Ein zweites interessantes Anwendungsgebiet ist die Untersuchung magnetischer Speichermedien. Mikromagnetische Simulationen leisten dabei einen wichtigen Beitrag zur enormen Steigerung der Speicherkapazität moderner Festplatten. Derzeit wird gerade der Umstieg auf eine neue Technologie vorbereitet: Bisher sind die einzelnen Bits durch kleine Bereiche codiert, deren (fast) homogene Magnetisierung in der Ebene der Speicherplatte liegt ("longitudinal recording"). Um die Speicherkapazität weiter zu erhöhen soll in Zukunft die Magnetisierung senkrecht zur Ebene der Speicherplatte stehen ("perpendicular recording"). Damit kann mehr Bits auf kleinerem Raum unterbringen und damit die Speicherdichte erhöhen, ohne die thermische Stabilität der gespeicherten Information (=Magnetisierungsrichtung) zu gefährden. Mikromagnetische Rechnungen erlauben die Simulation der Vorgänge beim Schreiben der Information (Magnetisieren der Speicherschicht) und deren Optimierung. Die Kornstruktur des Materials (polykristallines CoCr), die Dicke der Speicherschicht, die Form, Größe und Entfernung des Schreibkopfes, etc. haben großen Einfluss auf die Geschwindigkeit des Schreibprozesses (wichtig für hohe Datenraten), die Stabilität der magnetischen Domänen (um die Daten nicht gleich wieder zu verlieren) und den Signal/Rausch-Verhältnis beim Lesen der Daten.

3D Modell Magnetisierung

Abb. 2: 3D Modell eines polykristallinen Co-Nanoelements und Magnetisierungsverteilung während des Ummagnetisierungsprozesses (Thomas Schrefl).

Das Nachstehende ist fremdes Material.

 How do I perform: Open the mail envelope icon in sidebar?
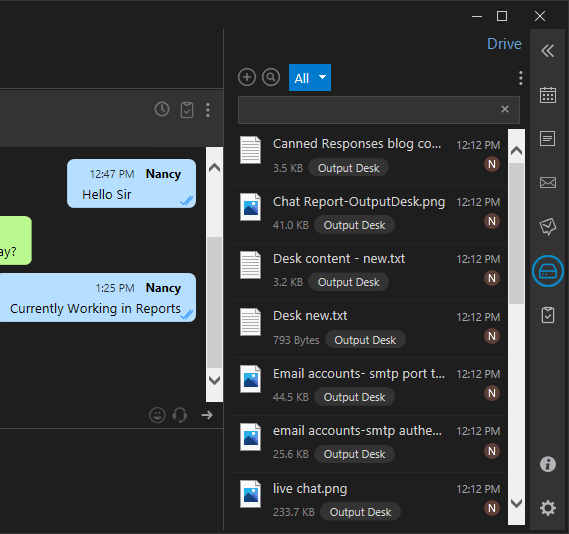(x=548, y=182)
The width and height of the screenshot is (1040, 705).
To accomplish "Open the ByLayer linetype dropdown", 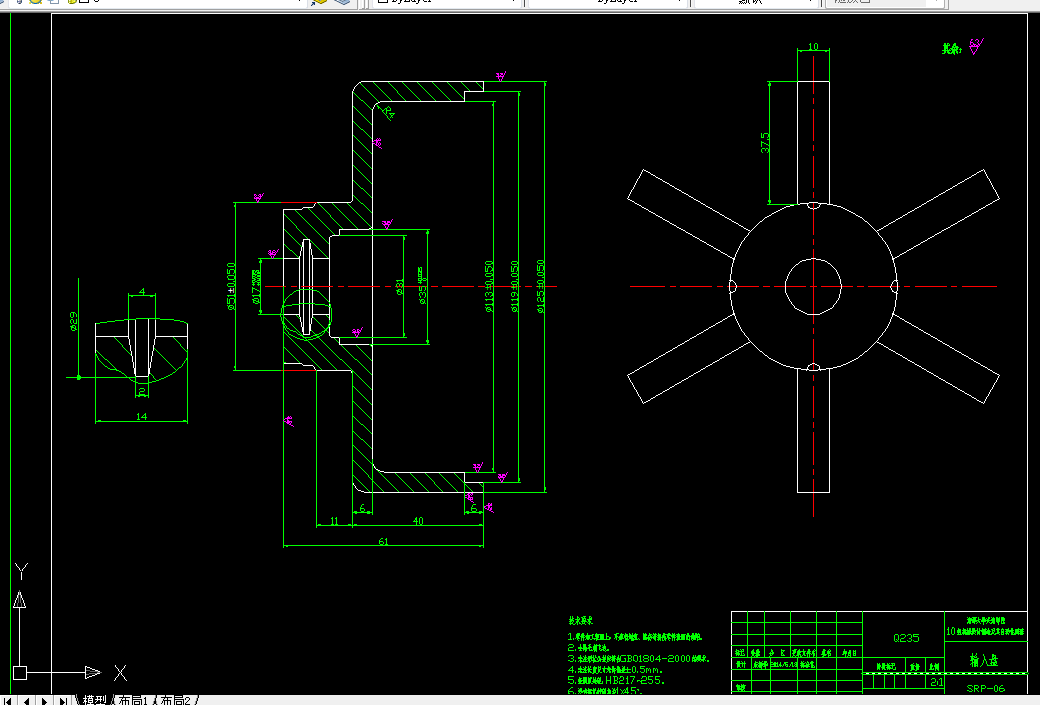I will (x=608, y=2).
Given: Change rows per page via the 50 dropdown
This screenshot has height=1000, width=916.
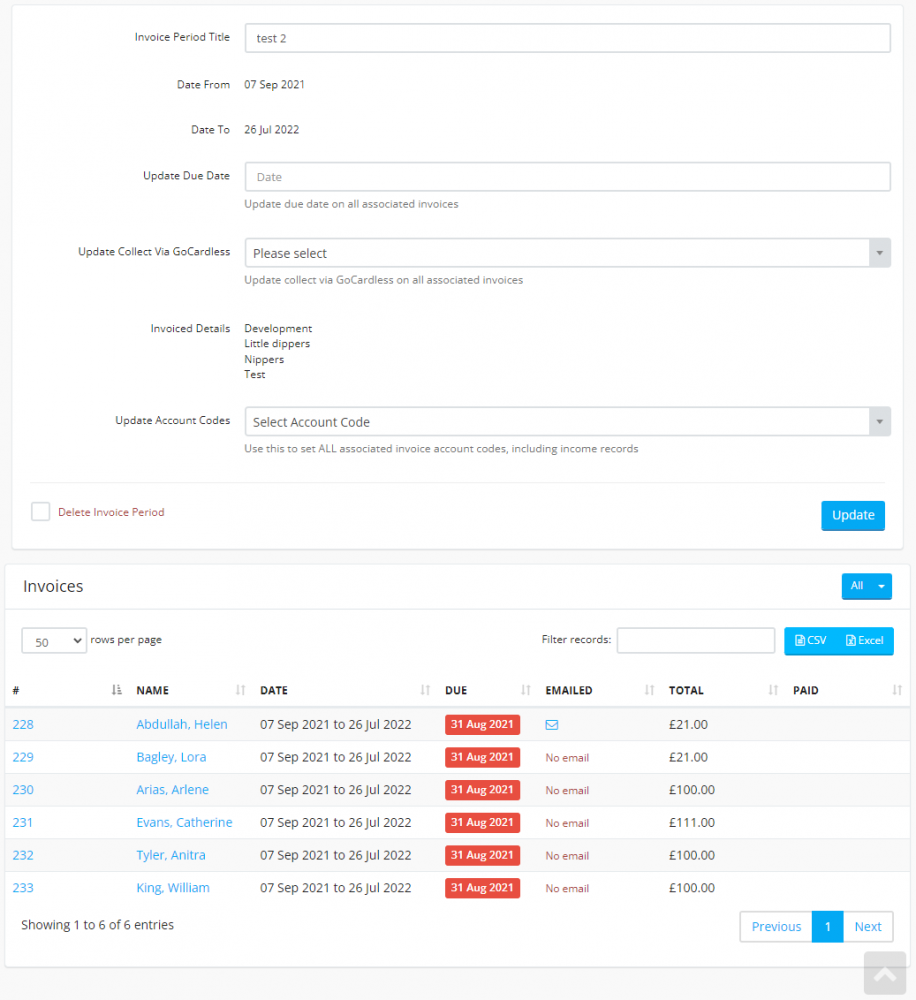Looking at the screenshot, I should point(53,640).
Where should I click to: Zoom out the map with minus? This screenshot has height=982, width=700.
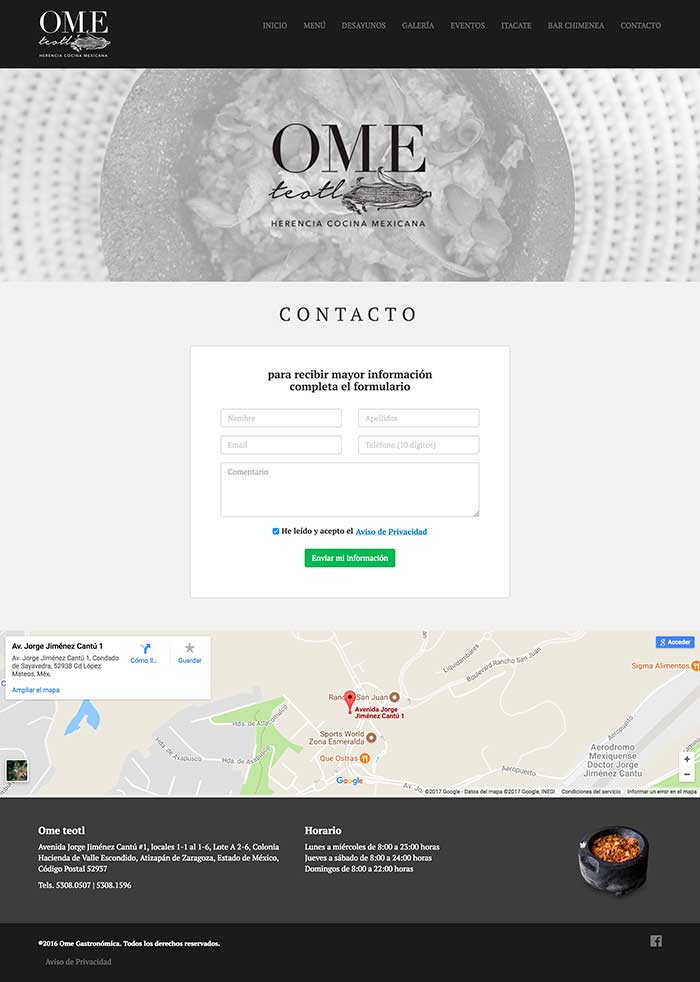[x=687, y=774]
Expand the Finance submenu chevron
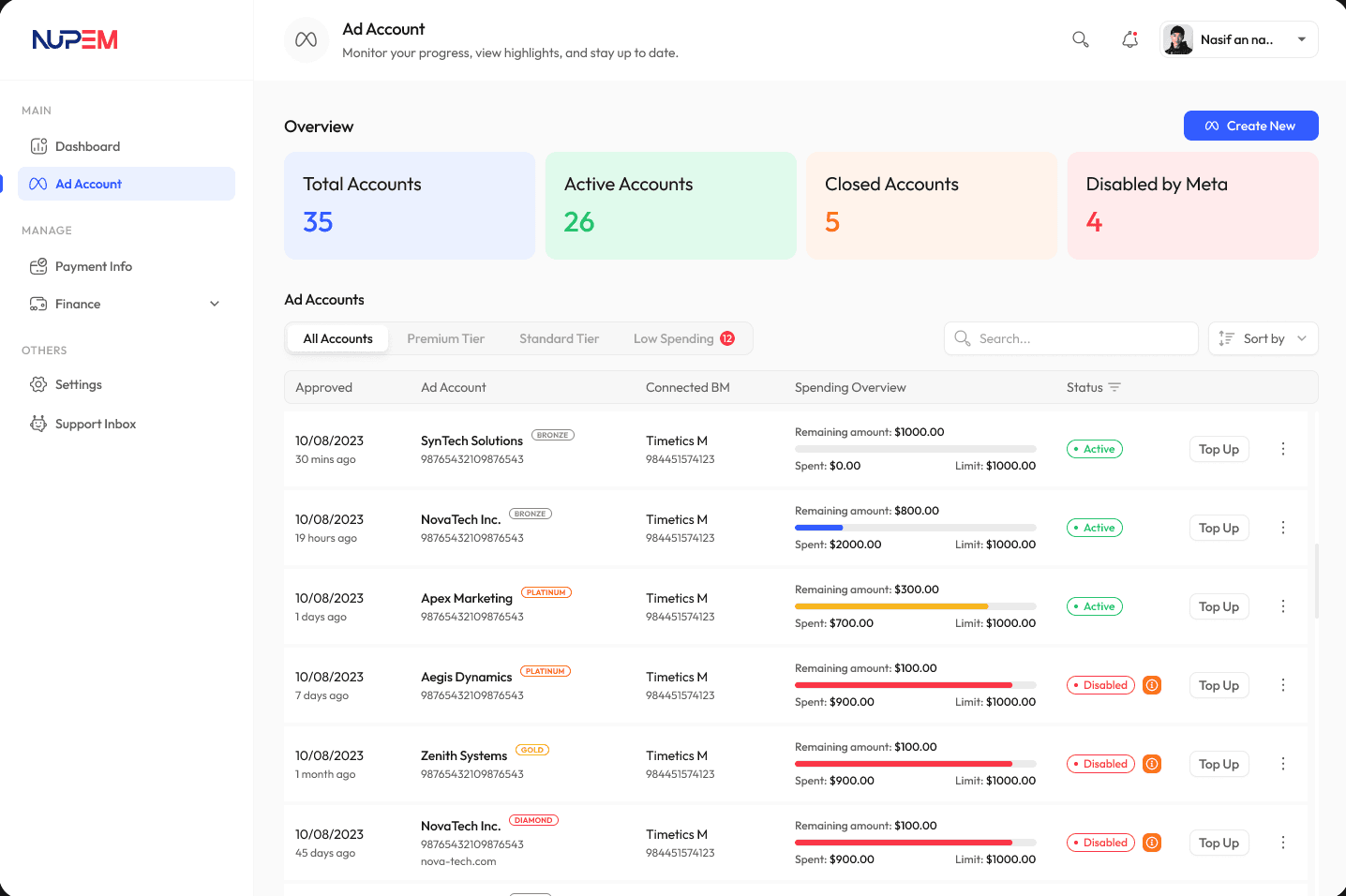The image size is (1346, 896). [x=215, y=304]
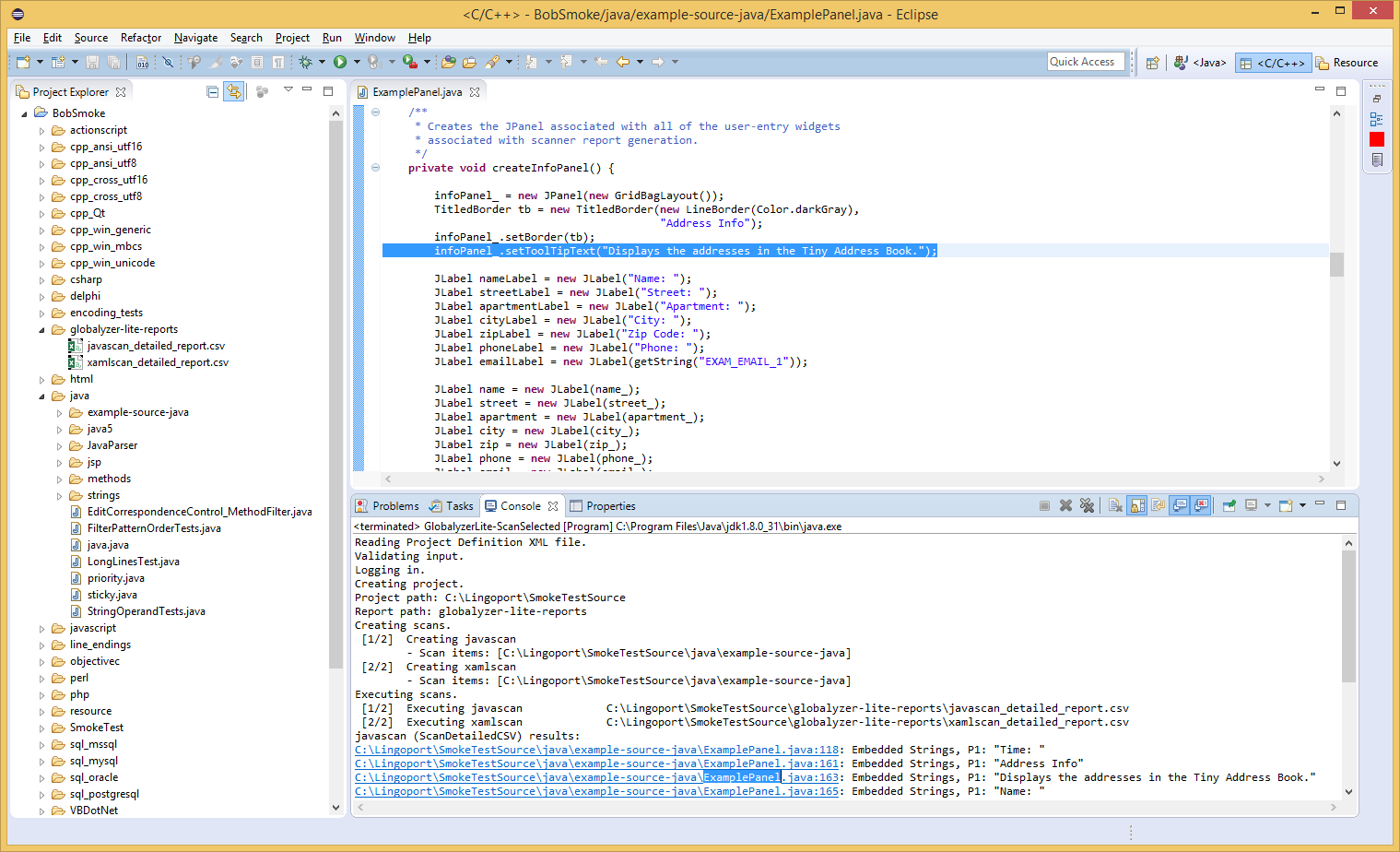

Im nächsten Schritt wird man zu "patterned media", d.h. magnetischen Speicherschichten mit künstlich erzeugter Struktur übergehen. Dadurch kann man die Form und Größe der Bits (Nanoelemente) bei der Herstellung selbst bestimmen und die magnetischen Domänen besser kontrollieren. Auch dazu haben wir Computersimulationen durchgeführt und konnten zeigen, welchen Einfluss die Form und Größe der Nanoelemente auf das Ummagnetisierungsverhalten hat (Abb. 2). Derzeit wird auch an magnetischen Speichern gearbeitet, die im Gegensatz zu den heute üblichen Halbleiterbauelementen für Hauptspeichermodule in Computern, die Information in Form elektrischer Ladungen in Kondensatoren (SDRAM) speichern, auf magnetischer Basis arbeiten (MRAM). Da die Magnetisierung auch ohne Strom erhalten bleibt, ist es ein nicht-flüchtiger Speicher, der die Information behält, auch wenn der Computer abgeschaltet wird, und sehr sparsam beim Energieverbrauch ist. Schließlich gibt es auch Pläne für rein magnetische Computer, deren logische Schaltungen nur aus magnetischen Bauelementen zusammengesetzt sind.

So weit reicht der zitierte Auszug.